The Burnt Column, Constantinople Collection: A. D. White Architectural Photographs, Cornell University Library Accession Number: 15/5/3090.00053. Photographer: J. Pascal Sébah (Turkish, active 1860-1880)
A decaying column held together by bands of iron. That might be the first impression of J. Pascal Sébah’s photograph which shows the Column of Constantine, sometimes referred to as the Burnt Column. Yet, let us for now put aside the tumultuous history of the column itself, and rather focus on what the photograph tells us. The composition of the picture lets the column reign over the photograph’s upper half, and ensures that no details obstructs the view of the column itself. The perspective chosen by the photographer also allows a viewer to pretend they are standing where the photographer stood; they are seeing what he saw. This choice of perspective combined with the centrality given to the column as the focus of the image, is a clue to what this image wants. It is a documentary image. Sébah’s has taken an image without people, and devoid of any signs of folklore and focused instead on documenting the Byzantine artefact. In contrast this photograph of the column showcases the teeming life and even vegetation around the column. Granted the comparison between the two photographs should not be taken too far. The photo chrome image is taken at a later date where developments in exposure and shutter speed ensured that photographing people was easier than in Sébah’s time twenty years prior. For Sebah all motion threatened to become a ghostly blur, which is evidently what happened to the faint outline of straws seen in the bottom right of his photograph.
Regardless, Sébah’s photograph is much more clearly composed to showcase the column, and displays an increased documentary use of photography which influenced both tourism and scholarly pursuits. The tourism angle is well-known. Photographs printed in books and increasingly on postcards helped spread an awareness of how other places and sites actually looked, and did so to an ever increasing audience. Yet, these types of photographs also allowed scholars to compare and familiarise themselves with ruins and monuments of places they had never seen. In From Site to Sight, Melissa Banta shows how historical anthropology saw decisive advances due to the implementation of photography. Her example is the difference between the sketching of Olmec statues and the photography of Olmec statues as a form of gathering empirical information. The sketching takes time. A long time. The photography takes only a fraction of the same, and the image is sharper and usually more detailed than the sketch. One has only to recall Wilhelm Salzenberg’s drawings of the mosaics of Hagia Sophia in Alt-christliche Baudenkmale von Constantinopel vom V. bis XII. Jahrhundert to recall how drawing and sketches bring with them a higher degree of personal interpretation and even fault than does photography. What images like Sebah’s photograph allowed was more neutral approach (though with the caveat that photography is never truly neutral), which again explains why photography and photographic slides became of such formative importance to the development of subjects like Art History.

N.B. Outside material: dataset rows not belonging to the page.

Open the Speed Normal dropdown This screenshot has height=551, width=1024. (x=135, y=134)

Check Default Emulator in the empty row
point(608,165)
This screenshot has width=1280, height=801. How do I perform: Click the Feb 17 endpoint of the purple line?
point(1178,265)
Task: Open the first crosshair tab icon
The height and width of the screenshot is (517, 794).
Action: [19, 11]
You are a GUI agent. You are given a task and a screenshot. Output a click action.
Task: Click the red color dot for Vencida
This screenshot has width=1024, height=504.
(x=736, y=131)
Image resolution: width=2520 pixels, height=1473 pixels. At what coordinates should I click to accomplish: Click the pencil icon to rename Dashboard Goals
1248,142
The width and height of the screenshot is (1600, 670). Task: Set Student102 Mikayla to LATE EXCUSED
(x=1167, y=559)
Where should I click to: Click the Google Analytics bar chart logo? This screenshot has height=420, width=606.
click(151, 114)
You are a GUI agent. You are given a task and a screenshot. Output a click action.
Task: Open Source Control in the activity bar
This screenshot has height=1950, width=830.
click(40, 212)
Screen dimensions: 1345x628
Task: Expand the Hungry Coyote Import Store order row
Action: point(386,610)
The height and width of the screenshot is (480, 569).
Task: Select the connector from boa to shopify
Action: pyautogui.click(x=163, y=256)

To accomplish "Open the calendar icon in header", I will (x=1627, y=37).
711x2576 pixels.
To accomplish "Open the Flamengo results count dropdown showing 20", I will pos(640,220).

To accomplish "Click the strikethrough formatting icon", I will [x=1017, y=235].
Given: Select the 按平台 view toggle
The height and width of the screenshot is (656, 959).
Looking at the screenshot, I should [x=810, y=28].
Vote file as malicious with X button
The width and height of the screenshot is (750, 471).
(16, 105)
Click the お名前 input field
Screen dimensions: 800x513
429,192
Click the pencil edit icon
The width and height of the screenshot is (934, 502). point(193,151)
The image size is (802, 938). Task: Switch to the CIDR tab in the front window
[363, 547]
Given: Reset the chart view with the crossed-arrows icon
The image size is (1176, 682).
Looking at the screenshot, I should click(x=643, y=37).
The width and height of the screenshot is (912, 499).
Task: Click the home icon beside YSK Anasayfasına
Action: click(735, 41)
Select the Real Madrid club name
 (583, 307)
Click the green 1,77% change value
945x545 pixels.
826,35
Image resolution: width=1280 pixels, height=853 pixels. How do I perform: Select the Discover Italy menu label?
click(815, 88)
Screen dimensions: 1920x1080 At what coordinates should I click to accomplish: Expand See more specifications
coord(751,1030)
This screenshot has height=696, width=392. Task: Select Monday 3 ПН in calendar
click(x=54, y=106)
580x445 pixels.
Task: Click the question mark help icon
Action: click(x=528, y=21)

The point is that Sébah’s photograph of the Burnt Column is not only of the column, it is also a sign of its own times and its own reception history. In regard to Sebah the history is briefly as follows. Sébah (1823-1886) was a pioneer photographer who worked in Istanbul. His parents were Syrian Catholic (father) and Armenian (mother), and the photography was such a success that he in 1873 opened a studio in Cairo in addition to the one in Istanbul. He photographed historical sites in Istanbul, but also in Egypt as well as the photographs for the collection Les Costumes Populaires De La Turquie, which was part of the the universal exposition in Vienna, 1873. The latter images, as the title implies, were a series of studio costume studies of different regions and social classes of the Ottoman Empire, and was commissioned by Osman Hamdi Bey. Sébah was particularly well-known for his documentary photographs, which due to the wet-plate process were reproduced in several formats, from cartes de visit to panoramas.
While tourists formed a great part of Sébah’s costumer group, Michelle L. Woodward has argued that the work of Sébah and his studio must be seen as the work of Ottoman citizens using the technology to document and relate their Ottoman culture and heritage. Subsequently, according to Woodward, Sébah does not produce orientalist photography as understood based on the concept of Orientalism by Edward Saïd. Rather Sébah is using the technology of photography to present his world, as it surrounds him. The burnt column of Constantine, as captured by Sébah is therefore both a photograph of a Byzantine artefact and the image created by an Ottoman citizen relating to that heritage.